-------- TEKST TER BESTUDERING --------

Therapie voor Selectief Mutisme

Stap 28     Kring

Doel

 

Werkwijze en activiteiten

 
Niet alle kinderen durven te spreken in de kring. Vertellen in de kring is niet nodig om goed te kunnen functioneren in de klas. Het is wel fijn als je het durft. Daarom oefenen we het als het haalbaar lijkt. Als u aan ziet komen dat dit een onhaalbaar doel is, wordt deze stap vereenvoudigd of overgeslagen.

Oefenen

Eigenlijk verschilt deze stap niet zoveel van de vorige. Als de kringopdracht heel gestructureerd is, is het niet anders dan een vraag beantwoorden in de klas.

In veel klassen vertellen kinderen in de kring als ze iets leuks beleefd hebben. Bij de tips vindt u wat suggesties. Vaak wordt het makkelijker wanneer kinderen zich erop kunnen voorbereiden.

Het Luiderslot

De geluidenspel uit het Luiderslot kan thuis of op school met een klasgenootje gespeeld worden.

Overgang naar de volgende verdieping van het Luiderslot als:

Met welke stap ga je verder?

 

Tips

Vertellen over een voorwerp

Het kind neemt iets mee van thuis en kan met ouders voorbereiden wat je erover zou kunnen vertellen. Veel kinderen zijn snel uitverteld. Vaak is uitleggen hoe iets werkt (bijvoorbeeld stuk speelgoed of een spelletje) wat makkelijker voor kinderen, vooral als ze er zelf veel vanaf weten. Kort vertellen is ook heel goed. In feite is één zin genoeg.

Vertellen aan de hand van foto’s of plaatjes

Kinderen kunnen samen met een klasgenootje of met de leerkracht vertellen aan de hand van plaatjes in een prentenboek. Bij iedere bladzijde vertelt een van beide iets. Vakantiefoto’s kunnen helpen om te vertellen wat een leerling beleefd heeft. Ouders kunnen helpen een paar foto’s uit te zoeken (niet teveel!) en het voor te bereiden.

--------

• [OPDRACHT] Noem alle voorwerpen en al het beeldmateriaal die de tekst over selectief mutisme noemt als iets waarover of aan de hand waarvan een kind kan vertellen.

-------- GEGEVEN LIJST --------

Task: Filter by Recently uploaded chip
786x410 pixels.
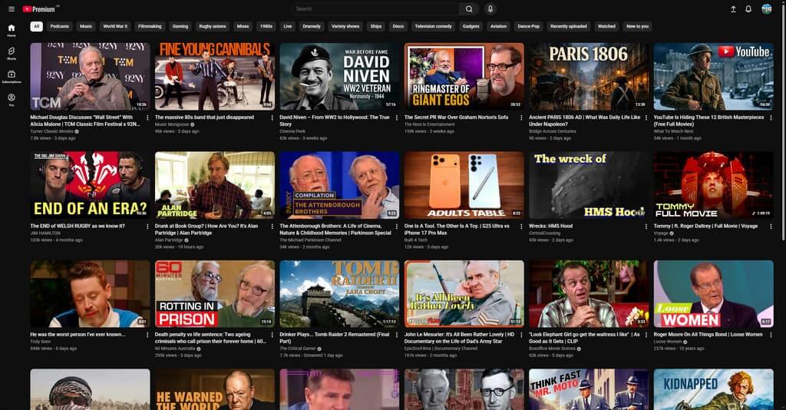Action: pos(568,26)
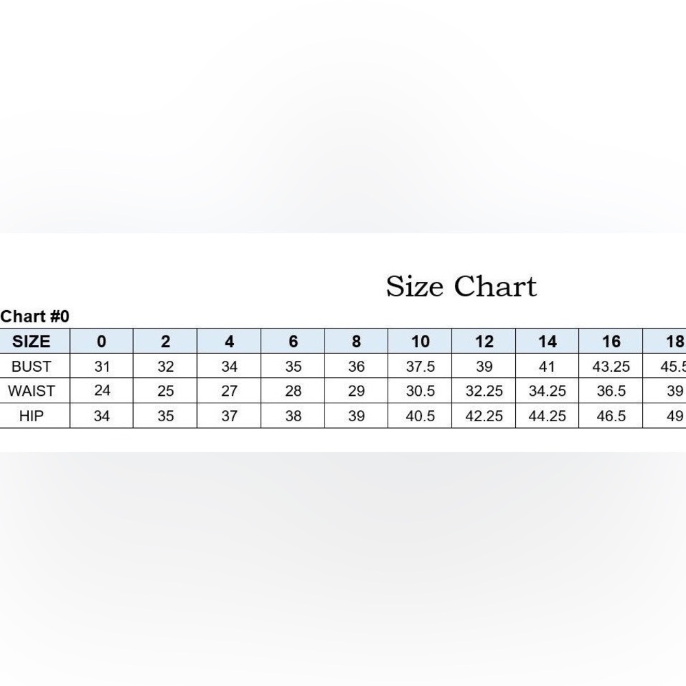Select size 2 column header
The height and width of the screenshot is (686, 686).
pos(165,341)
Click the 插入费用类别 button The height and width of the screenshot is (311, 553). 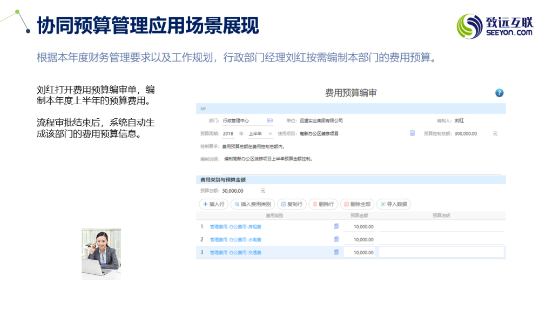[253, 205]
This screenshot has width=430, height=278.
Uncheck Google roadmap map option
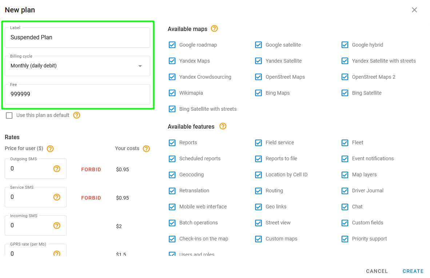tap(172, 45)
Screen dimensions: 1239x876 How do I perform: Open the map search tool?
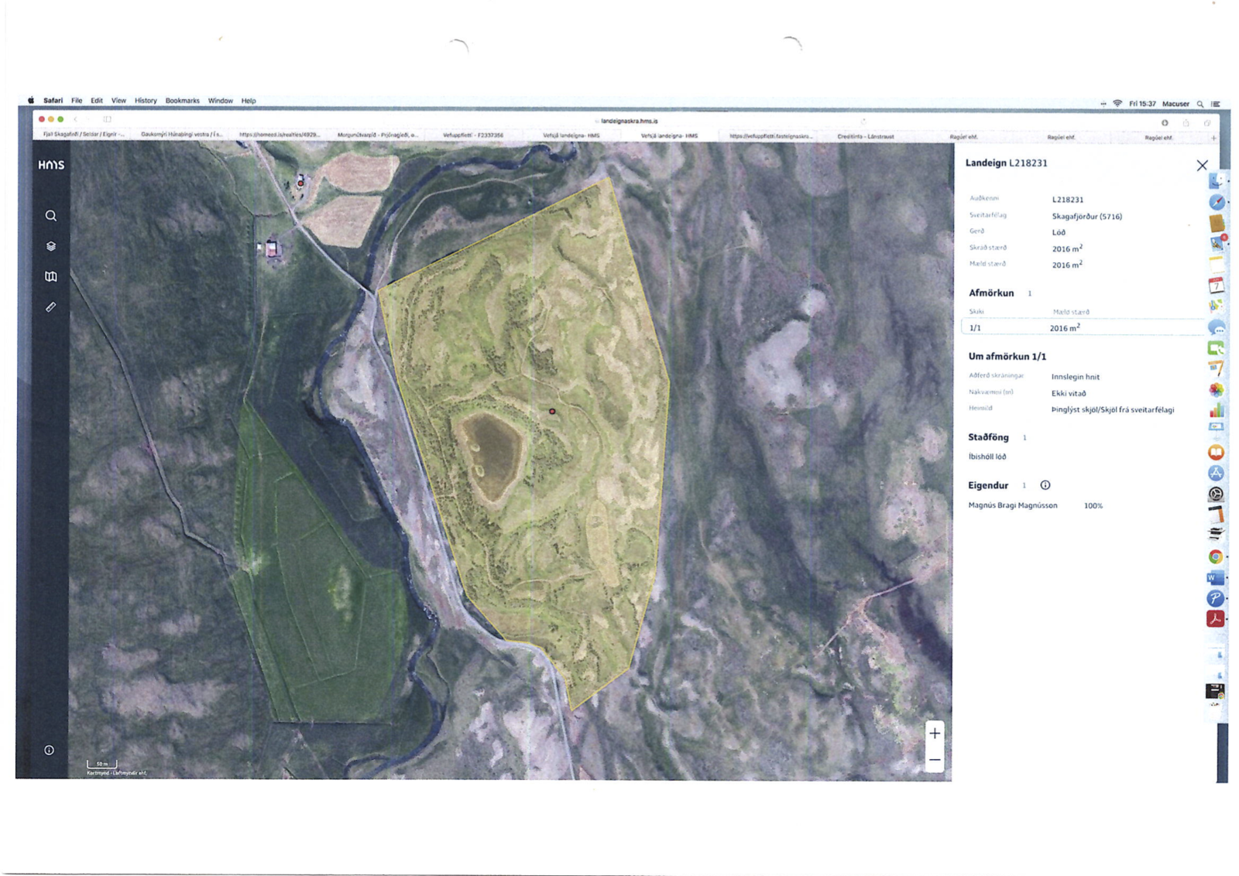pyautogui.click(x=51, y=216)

--------
-------- GEGEVEN LIJST --------

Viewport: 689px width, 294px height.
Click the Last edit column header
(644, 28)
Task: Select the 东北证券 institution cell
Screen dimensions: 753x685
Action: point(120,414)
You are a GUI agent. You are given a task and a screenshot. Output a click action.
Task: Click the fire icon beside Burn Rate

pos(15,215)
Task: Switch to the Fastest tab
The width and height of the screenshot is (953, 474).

--------
-------- GEGEVEN LIJST --------

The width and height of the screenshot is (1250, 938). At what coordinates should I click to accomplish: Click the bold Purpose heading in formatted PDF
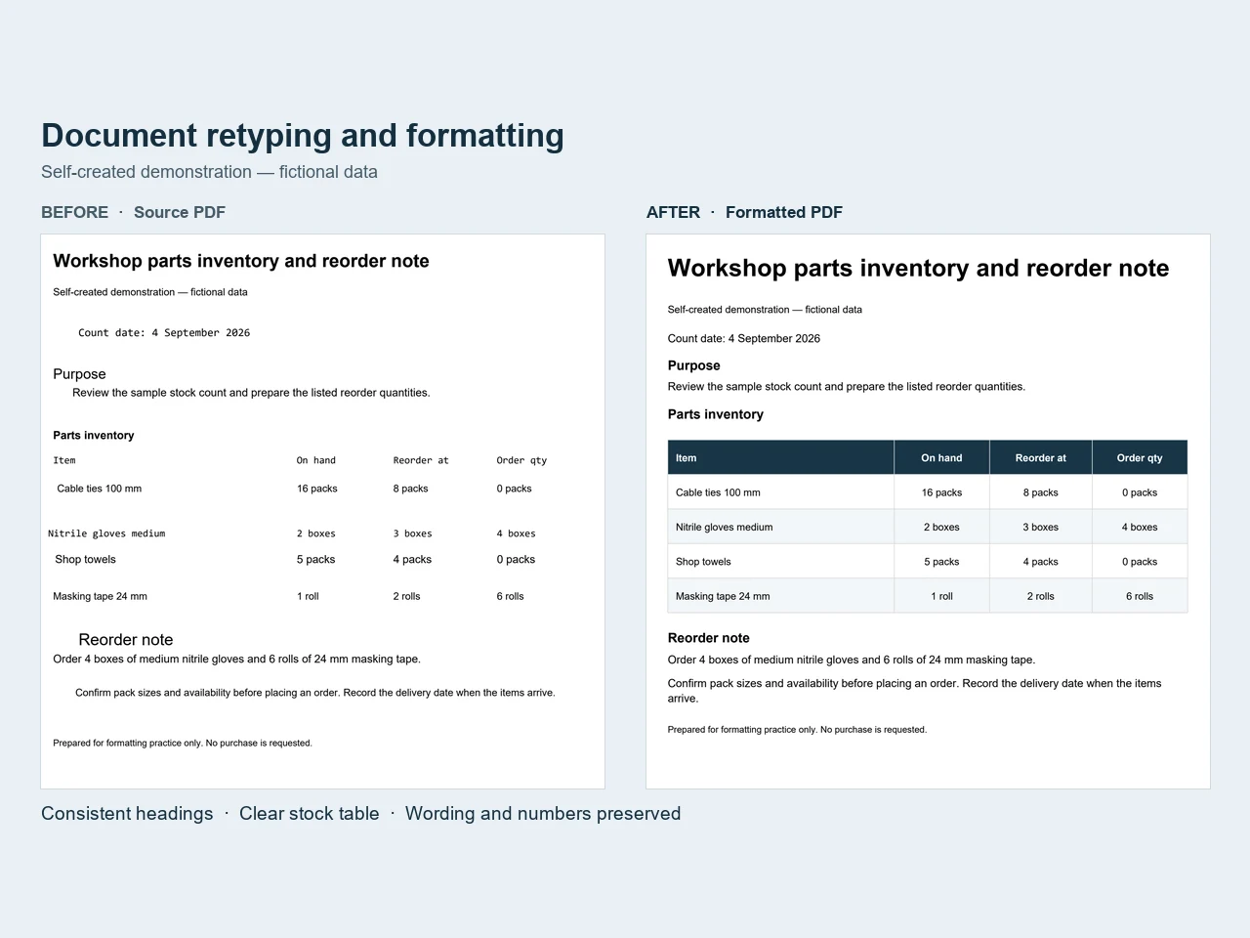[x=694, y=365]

--------

• [UITGEWERKTE OPDRACHT]
- een voorwerp dat het kind van thuis meeneemt
- een stuk speelgoed
- een spelletje
- plaatjes in een prentenboek
- vakantiefoto's